本当に彼女は尊敬に値するほどに空気を読める人間だ。八方美人? そんなんじゃない。ちゃんと僕と向き合ってくれている。
「仲が良すぎたんだよ。きっと……。気がついたら、僕は彼羽を好きになっていたんだ。そして、自惚れとかじゃなく、はっきりと分かっていた。彼羽が僕を好いてくれていることも。でも、付き合うとかはなかった。思春期ってやつだね。互いに決定づけることは言わない。奥手同士だったからさ。
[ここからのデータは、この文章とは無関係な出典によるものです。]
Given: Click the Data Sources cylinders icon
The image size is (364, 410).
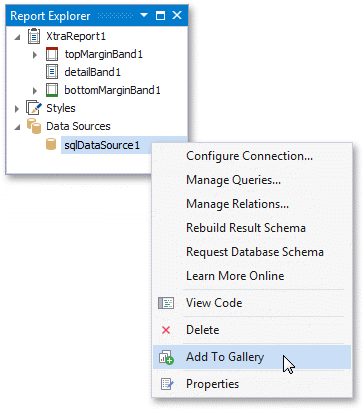Looking at the screenshot, I should (34, 126).
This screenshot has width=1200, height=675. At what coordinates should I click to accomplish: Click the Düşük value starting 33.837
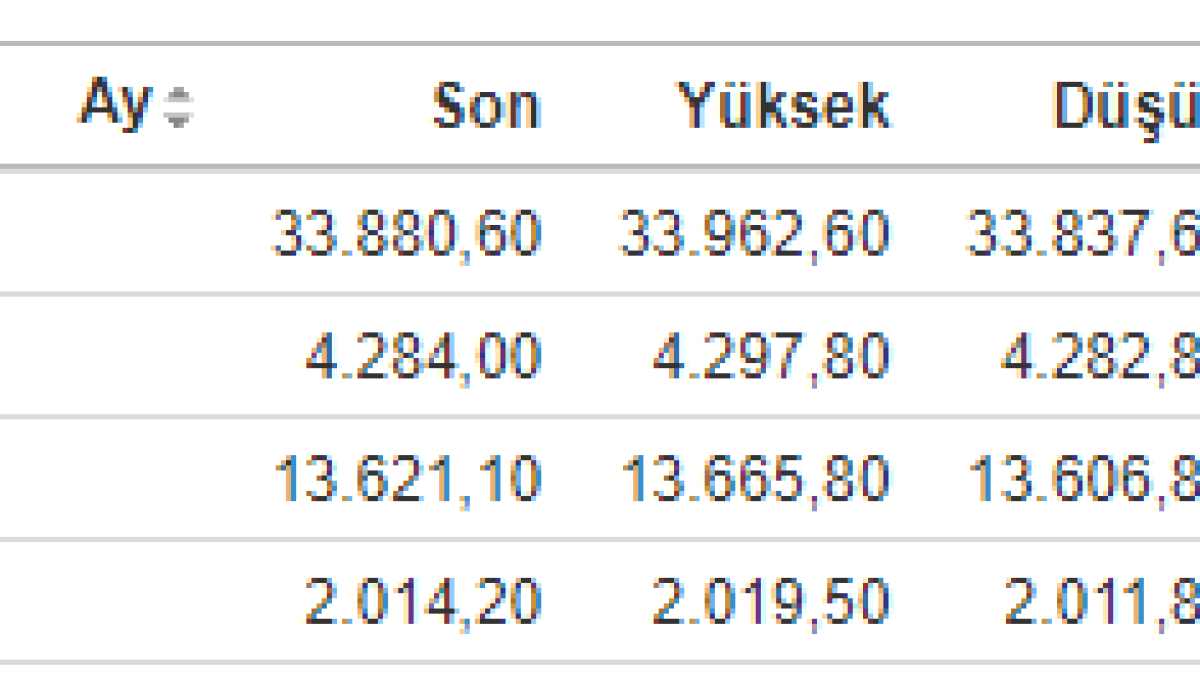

それで――」
「……それで?」
「えっと、僕の病気が発覚した時にさ、彼羽には幸せになって欲しくて、わざと大喧嘩したんだ。くだらない理由で、嫌ってもらおうと思った。どう考えても理不尽すぎるいちゃもんだったから、今思うと笑えてくるけど。でも、彼女はずっと僕の病室に来ようとしたんだ。きっと、わざと嫌われようとしたってバレてたんだと思う。それでも、僕はやっぱり拒み続けた。会いたくて、胸が張り裂けそうだったのに、どうしても彼女を病室には入れなかった」
簡潔に、支離滅裂にも思えるくらいに肝心の感情を隠して話した。それでも、目の前の彼女はゆっくりと瞬き、小さく頷く。
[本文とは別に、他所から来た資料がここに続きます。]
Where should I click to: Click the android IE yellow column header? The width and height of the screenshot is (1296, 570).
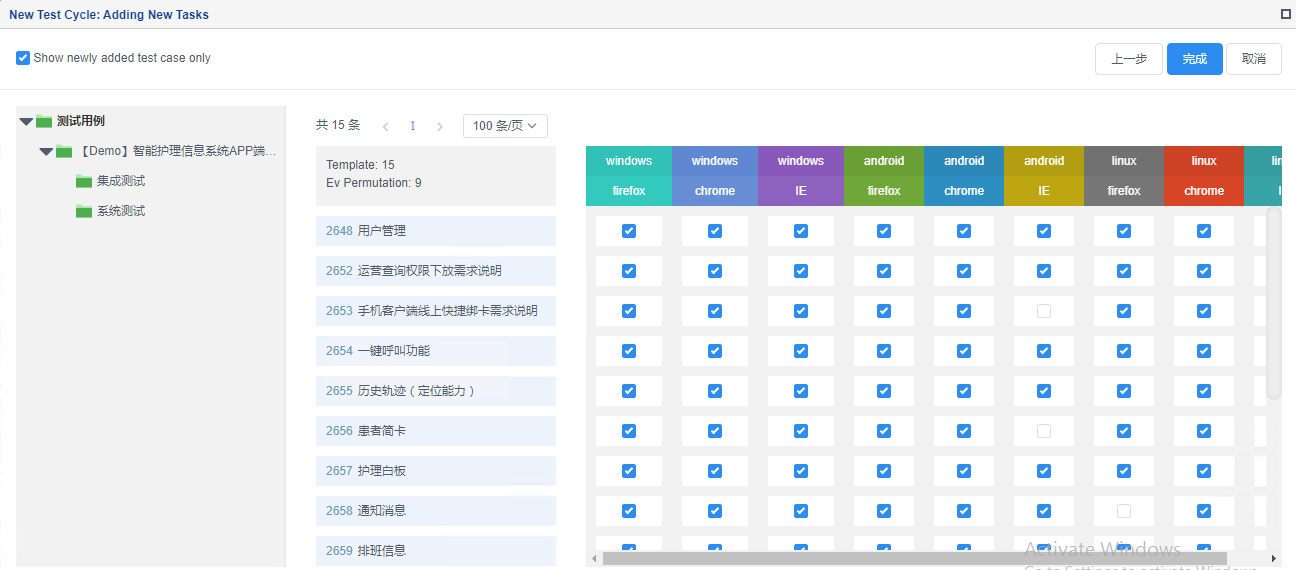click(1044, 175)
「どうして、なんて聞くべきじゃないよね。なんとなく、分かるよ」
月明かりに照らされた彼女はとても美しかった。凛とした表情で僕をじっと見つめる。風が吹いていないのに、腰まである長い黒髪がなびいたように見えた。
彼女の手が、僕の頬に伸びる。思わず、心臓が高鳴った。
触れた手は温度を感じないはずの僕でも分かるくらいの確かな温もりがあり、冷たくなった頬にじんわりと熱を這わせる。
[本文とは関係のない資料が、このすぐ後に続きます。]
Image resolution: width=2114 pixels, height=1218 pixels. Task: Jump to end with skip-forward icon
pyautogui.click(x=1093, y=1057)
「それで、今日会ってみてどうだった? って、聞いてもいいかな」
言葉を選んだ彼女に対して、僕は迷うことなく答えた。
彼女には隠すことはやめよう。それが、真剣に僕を見てくれている彼女へ為すべき対応だ。
「不思議と、何も感じなかったよ。もちろん、懐かしくて、愛おしかったけど恋愛? ってなるとそういう感情は全く湧かなかったんだ」
「そっか」
「……うん」
「綺麗な人だったな。大人の女性って感じ」
「そういう問題じゃないよ」
「分かってるよ」
拙い会話だ。互いに次に語るべきことが分からないから。
どうしたい? と聞かれたら、きっと返答に詰まってしまう。でも、彼女はやっぱり空気を読むから、そんなことは尋ねない。
「私ね――」
彼女が少しだけ俯いて、視線を僕から外した。
「小さい頃に、死にかけたことがあるんだ」
突然の告白に、僕は言葉を失った。視線が揺れる。
「まあ、そんなに詳しく話すようなことじゃないんだけど、それこそ余命宣告もされたよ。でも、ゆうれ――君にこんなことを話すべきではないのかもしれないけど、私は生きた。顔も知らない人に助けてもらった。……命をもらったの」
口が開いたまま閉じなかった。冷たい何かが背筋をツーっと這った。
そんな様子を見て、顔を上げた彼女は軽く声を立てて微笑んだ。
「ちゃんと話してくれたからね、私もお返し! これで隠しっこは無しだね!」
まるで楽しい会話をした後のような嫣然とした笑顔を彼女は作った。僕もつられて笑った。本当に、彼女には敵わない。
「君って、本当に空気読めるよね」
「そうでしょー!? 惚れた? 惚れちゃった?」
「はいはい、惚れた、惚れた」
「当然なのです! なんたって、私はモテるからね!」
そんなことを言いつつ、若干照れたようにえへへーと笑いながら布団に潜る彼女。
僕は窓の外に目を向ける。
結局、彼女は何も言わなかった。これからどうするべきなのか、明日のことも、その先のことも、道を示すことはなかった。それが、正しいからだ。
僕自身が決めなければいけない。
――二十二日。
不意に脳裏に数字が浮かんだのであった。